Exercise description:
Pull out each line of the listing below that contains the string "size", copying the lines in their original order.

Data provided:
◇ ◇ ◇

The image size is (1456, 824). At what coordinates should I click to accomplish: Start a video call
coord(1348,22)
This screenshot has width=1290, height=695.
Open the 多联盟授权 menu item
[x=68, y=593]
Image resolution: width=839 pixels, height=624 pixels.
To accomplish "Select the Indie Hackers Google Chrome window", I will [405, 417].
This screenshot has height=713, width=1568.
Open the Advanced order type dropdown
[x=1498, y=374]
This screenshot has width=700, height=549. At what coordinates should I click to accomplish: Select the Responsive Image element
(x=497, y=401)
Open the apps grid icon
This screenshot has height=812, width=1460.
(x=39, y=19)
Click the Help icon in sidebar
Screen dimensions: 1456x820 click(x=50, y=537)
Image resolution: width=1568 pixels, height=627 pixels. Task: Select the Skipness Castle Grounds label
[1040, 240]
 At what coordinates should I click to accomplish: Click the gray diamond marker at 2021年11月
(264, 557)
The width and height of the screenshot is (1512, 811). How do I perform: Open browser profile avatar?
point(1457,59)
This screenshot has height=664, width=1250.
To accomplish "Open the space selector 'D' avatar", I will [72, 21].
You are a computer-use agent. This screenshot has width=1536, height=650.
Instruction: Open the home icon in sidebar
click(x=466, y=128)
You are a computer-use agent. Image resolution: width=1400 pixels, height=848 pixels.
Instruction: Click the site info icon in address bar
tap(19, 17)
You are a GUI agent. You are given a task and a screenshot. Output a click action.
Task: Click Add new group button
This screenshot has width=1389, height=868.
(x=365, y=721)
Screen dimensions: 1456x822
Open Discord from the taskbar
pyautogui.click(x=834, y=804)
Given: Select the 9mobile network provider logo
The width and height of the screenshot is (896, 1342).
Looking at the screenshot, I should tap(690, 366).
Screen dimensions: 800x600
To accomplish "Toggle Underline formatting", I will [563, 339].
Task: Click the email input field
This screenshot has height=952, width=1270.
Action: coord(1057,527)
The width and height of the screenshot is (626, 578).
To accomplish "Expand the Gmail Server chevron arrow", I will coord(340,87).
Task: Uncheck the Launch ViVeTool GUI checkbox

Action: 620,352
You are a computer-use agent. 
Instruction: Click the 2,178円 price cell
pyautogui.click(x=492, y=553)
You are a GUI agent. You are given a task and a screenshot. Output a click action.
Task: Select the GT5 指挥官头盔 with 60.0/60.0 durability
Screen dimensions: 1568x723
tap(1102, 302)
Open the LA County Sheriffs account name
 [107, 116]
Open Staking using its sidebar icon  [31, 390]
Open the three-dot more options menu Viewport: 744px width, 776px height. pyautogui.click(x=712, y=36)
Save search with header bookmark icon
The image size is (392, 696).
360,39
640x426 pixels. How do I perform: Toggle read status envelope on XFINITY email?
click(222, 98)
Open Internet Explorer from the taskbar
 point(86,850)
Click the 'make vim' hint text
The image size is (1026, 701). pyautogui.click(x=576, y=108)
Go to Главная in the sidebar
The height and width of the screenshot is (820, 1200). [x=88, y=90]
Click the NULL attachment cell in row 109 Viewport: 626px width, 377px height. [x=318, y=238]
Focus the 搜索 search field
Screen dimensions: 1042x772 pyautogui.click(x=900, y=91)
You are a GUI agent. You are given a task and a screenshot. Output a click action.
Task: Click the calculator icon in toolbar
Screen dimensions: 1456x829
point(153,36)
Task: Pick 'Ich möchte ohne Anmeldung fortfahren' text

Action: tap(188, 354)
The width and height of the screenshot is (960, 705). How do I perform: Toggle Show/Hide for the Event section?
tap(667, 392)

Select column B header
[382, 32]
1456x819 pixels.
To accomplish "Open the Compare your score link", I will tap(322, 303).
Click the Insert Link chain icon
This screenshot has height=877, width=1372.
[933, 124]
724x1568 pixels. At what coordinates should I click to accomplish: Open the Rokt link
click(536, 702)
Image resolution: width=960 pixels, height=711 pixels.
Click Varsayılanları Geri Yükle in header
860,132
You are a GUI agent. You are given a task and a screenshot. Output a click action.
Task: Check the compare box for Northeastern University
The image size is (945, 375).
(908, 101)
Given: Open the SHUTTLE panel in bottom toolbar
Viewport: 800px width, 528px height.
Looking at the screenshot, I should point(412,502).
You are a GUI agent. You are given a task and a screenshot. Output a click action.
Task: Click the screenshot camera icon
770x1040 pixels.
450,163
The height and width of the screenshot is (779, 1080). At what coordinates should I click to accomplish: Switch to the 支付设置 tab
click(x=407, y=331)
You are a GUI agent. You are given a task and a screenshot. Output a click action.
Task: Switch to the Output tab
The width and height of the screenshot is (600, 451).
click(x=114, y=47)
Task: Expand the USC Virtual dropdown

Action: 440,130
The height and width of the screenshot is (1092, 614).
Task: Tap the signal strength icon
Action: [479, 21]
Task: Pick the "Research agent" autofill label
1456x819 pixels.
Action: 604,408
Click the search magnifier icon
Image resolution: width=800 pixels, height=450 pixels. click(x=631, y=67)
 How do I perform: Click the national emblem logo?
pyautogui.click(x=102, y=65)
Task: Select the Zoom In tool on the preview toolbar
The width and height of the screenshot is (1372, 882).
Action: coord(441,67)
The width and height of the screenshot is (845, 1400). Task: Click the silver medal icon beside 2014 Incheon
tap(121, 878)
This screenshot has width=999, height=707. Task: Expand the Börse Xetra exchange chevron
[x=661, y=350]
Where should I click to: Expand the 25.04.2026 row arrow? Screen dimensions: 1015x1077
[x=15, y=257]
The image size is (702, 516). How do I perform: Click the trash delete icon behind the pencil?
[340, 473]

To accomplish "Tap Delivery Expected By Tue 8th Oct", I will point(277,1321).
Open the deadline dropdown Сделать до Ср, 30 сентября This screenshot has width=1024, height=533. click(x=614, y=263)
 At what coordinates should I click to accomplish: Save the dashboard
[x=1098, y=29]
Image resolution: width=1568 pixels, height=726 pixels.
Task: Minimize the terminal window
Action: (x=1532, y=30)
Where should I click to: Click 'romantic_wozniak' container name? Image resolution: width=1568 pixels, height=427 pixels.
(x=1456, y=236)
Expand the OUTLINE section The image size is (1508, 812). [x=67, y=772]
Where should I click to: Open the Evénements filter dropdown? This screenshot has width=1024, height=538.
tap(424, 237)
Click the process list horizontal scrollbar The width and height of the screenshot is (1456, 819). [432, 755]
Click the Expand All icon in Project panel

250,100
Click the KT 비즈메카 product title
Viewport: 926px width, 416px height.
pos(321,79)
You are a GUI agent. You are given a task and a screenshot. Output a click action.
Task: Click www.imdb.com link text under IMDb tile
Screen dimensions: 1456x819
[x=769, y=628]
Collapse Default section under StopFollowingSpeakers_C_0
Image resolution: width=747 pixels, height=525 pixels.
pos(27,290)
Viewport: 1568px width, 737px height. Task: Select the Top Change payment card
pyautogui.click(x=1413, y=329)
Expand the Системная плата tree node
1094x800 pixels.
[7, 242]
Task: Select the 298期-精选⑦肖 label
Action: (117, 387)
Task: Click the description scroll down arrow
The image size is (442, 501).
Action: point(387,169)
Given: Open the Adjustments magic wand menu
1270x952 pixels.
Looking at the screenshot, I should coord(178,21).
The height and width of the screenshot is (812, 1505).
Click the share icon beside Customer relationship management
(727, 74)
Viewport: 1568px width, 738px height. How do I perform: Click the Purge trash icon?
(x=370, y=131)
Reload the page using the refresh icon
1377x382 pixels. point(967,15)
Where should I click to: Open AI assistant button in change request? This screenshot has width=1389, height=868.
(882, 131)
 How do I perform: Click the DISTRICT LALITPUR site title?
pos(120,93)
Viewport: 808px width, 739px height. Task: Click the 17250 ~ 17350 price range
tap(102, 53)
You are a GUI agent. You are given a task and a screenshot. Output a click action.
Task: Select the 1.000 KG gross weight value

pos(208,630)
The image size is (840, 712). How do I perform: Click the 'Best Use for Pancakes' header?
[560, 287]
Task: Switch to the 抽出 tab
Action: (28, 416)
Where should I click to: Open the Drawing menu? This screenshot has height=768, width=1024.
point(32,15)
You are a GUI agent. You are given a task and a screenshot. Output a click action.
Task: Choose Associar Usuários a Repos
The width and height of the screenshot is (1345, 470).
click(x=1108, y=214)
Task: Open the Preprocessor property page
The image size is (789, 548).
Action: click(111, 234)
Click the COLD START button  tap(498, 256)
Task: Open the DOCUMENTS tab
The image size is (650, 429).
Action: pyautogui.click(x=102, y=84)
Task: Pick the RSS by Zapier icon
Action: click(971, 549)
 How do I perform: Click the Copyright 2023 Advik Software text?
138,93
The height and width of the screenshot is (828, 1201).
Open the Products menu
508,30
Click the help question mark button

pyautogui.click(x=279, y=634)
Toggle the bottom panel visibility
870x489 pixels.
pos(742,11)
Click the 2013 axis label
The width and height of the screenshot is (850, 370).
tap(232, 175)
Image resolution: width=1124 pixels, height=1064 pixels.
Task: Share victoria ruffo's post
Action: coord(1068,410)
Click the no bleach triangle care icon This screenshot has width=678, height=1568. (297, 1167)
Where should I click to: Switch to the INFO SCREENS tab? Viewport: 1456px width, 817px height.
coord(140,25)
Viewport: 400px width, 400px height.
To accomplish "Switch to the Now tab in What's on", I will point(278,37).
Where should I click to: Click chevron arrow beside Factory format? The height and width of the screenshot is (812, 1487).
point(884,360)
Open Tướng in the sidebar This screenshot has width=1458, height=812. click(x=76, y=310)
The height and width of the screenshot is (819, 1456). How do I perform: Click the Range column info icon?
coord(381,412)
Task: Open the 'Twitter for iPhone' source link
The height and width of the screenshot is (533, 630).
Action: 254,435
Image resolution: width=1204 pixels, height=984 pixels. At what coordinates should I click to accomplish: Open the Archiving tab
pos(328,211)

◇ ◇ ◇

Full response:
The image size is (1456, 824). At what coordinates should I click to accomplish: Start a video call
The image size is (392, 696).
The image size is (1026, 701). pyautogui.click(x=576, y=108)
The image size is (945, 375).
The image size is (702, 516). How do I perform: Click the trash delete icon behind the pencil?
Expand the OUTLINE section The image size is (1508, 812). [x=67, y=772]
The image size is (442, 501).
The image size is (840, 712). How do I perform: Click the 'Best Use for Pancakes' header?
The image size is (789, 548).
The image size is (650, 429).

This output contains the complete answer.